Der Tiger erreichte beim grossen Rennen des Jadekaisers als drittes von zwölf Tieren das Ziel, so will es die mythologische Überlieferung. Darum feiert China alle zwölf Jahre das Jahr des Tigers. Auch 2022. 2010, beim letzten Mal, verantwortete das Land erst einen Bruchteil der weltweiten Luxuseinkäufe, wurde von High-Fashion-Marken ausserhalb Chinas weithin ignoriert.
Laut «CNN» lancierte Prada damals als eine von wenigen Marken Produkte extra zum chinesischen Neujahr: Handyschmuck mit Tigermotiv. Zwölf Jahre später entwickelt sich China zum wichtigsten Luxusmarkt der Welt. Für das Neujahrsfest 2021 etwa sollen die Chines:innen 120 Milliarden Franken hingeblättert haben – Schenken bringt Glück.
Ein lukratives Geschäft
Gleichzeitig hat es sich als lukrative Neujahrstradition westlicher Brands etabliert, sie mit thematisch abgestimmten Capsule Collections dabei zu unterstützen. Wobei sich der Tiger dank seines modischen Haarkleids natürlich besser vermarkten lässt als die Ratte vor zwei Jahren.
Einige Kollektionen sind dennoch für die Katz: Gucci fotografierte für seine Kampagne echte Tiger und wurde entsprechend kritisiert – und Marni dafür, dass es seine Raubkatzen von Magdalena Suarez Frimkess illustrieren liess, einer Künstlerin aus dem nicht sehr asiatischen Venezuela.

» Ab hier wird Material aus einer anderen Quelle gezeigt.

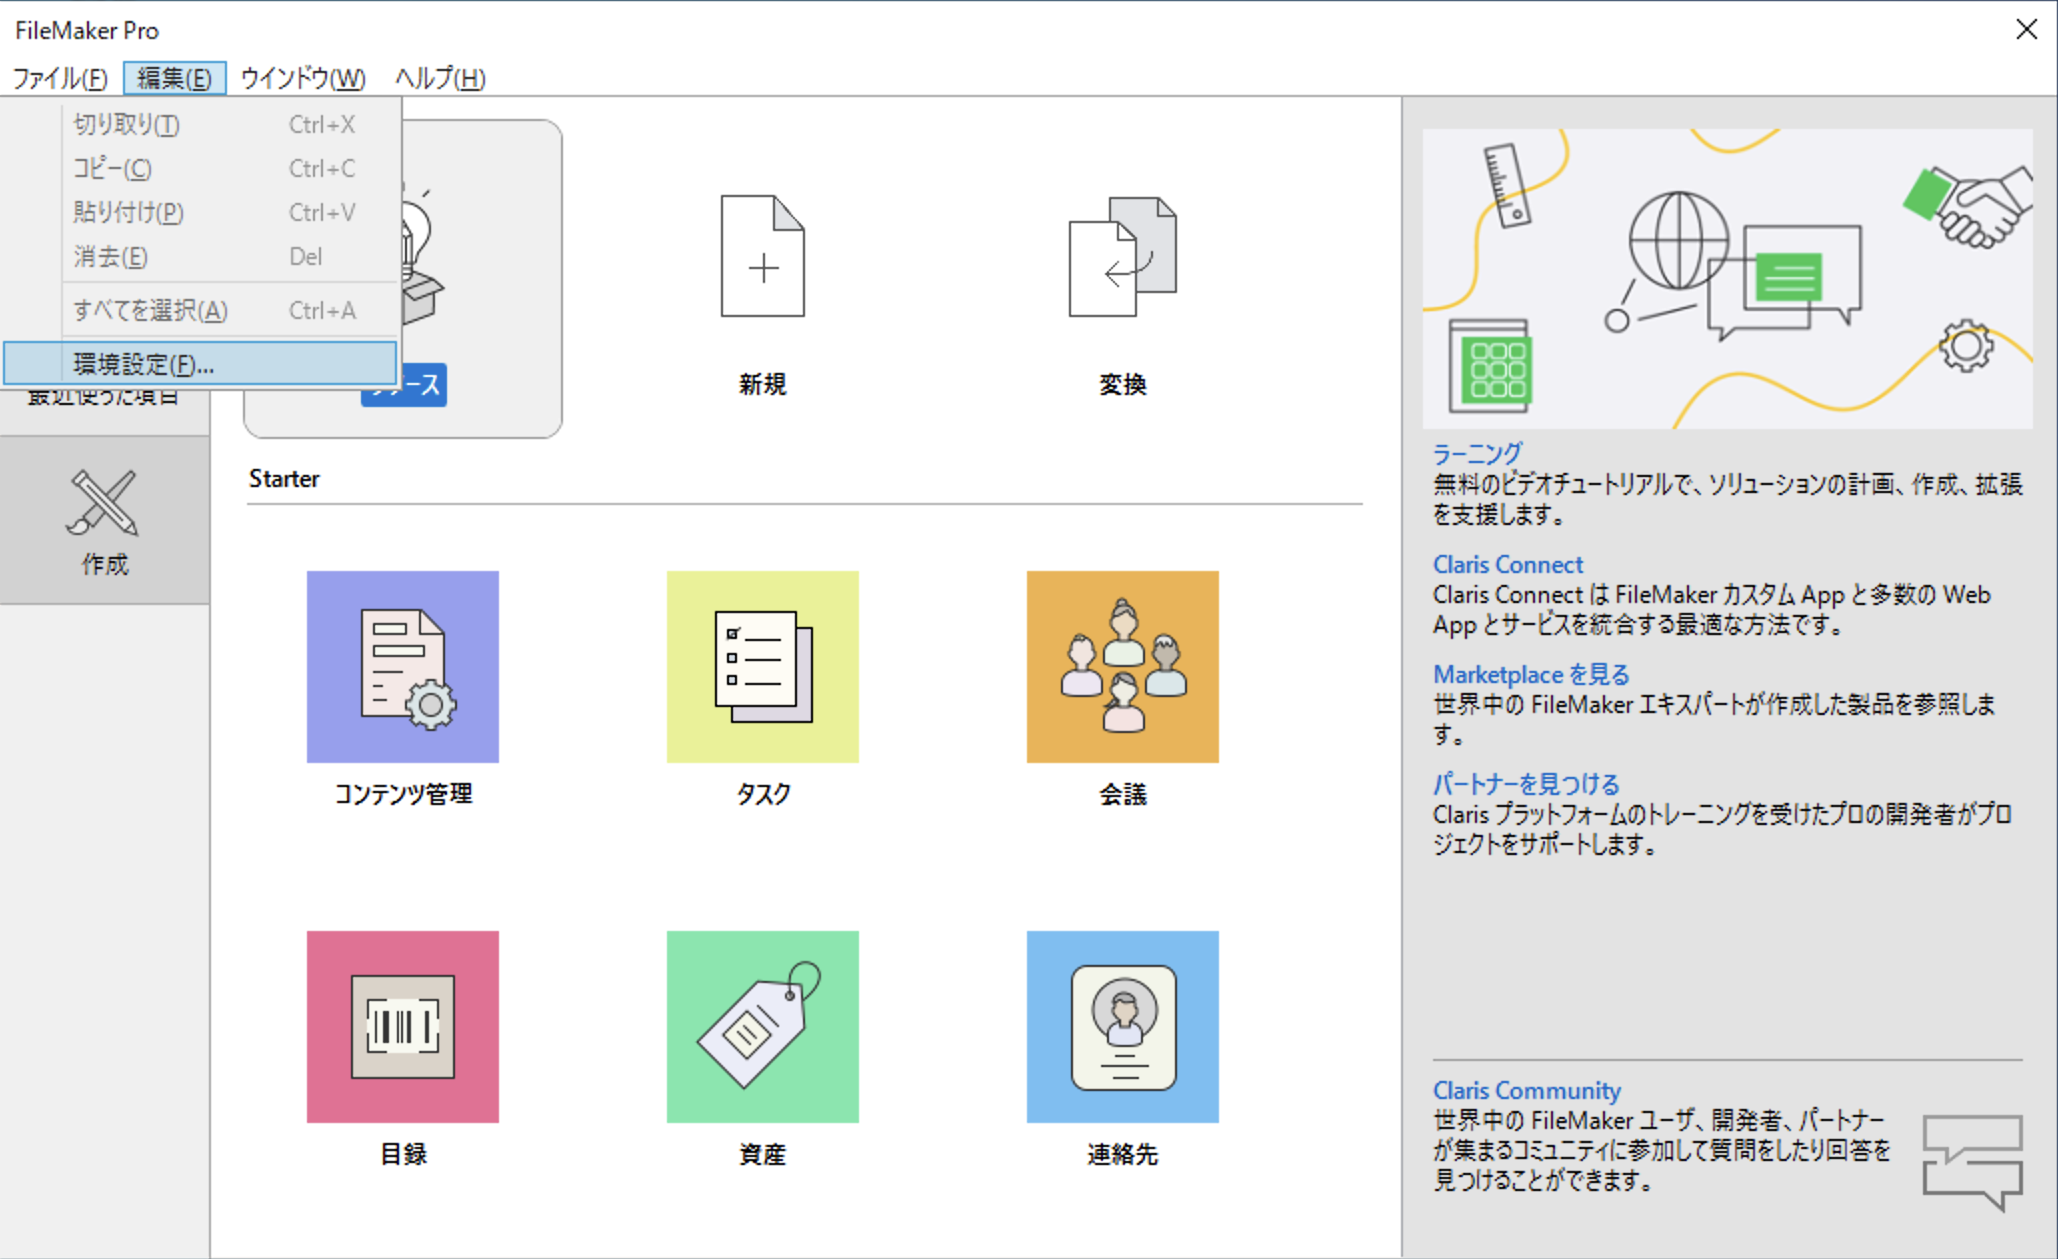Open the 資産 starter solution
The image size is (2058, 1259).
click(762, 1025)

Der Tiger für den guten Zweck
Andere Labels arbeiten mit den Kulturen, von denen sie profitieren, zusammen: Bei Moschino etwa präsentieren einheimische Models die Kellogg’s-Frosties-Clutch mit Tony dem Tiger, bei Ferragamo designt das Künstlerduo Sun Yuan und Peng Yu den Print für die Kapsel.
Oder sie spenden: Bottega Veneta für die Instandhaltung der Chinesischen Mauer (die das Modehaus auch gleich als Werbefläche zweckentfremdet hat), Prada für den Tigerschutz.
Cultural Appreciation statt Cultural Appropriation also? Die junge chinesische Generation schätze sinnvolle Aktivitäten wie diese, liess «Vogue Business» eine Expertin erklären. Und die Brands? Die schätzen ihre Poleposition im grossen, ganz und gar (unmytho-)logischen Rennen ums chinesische Geld.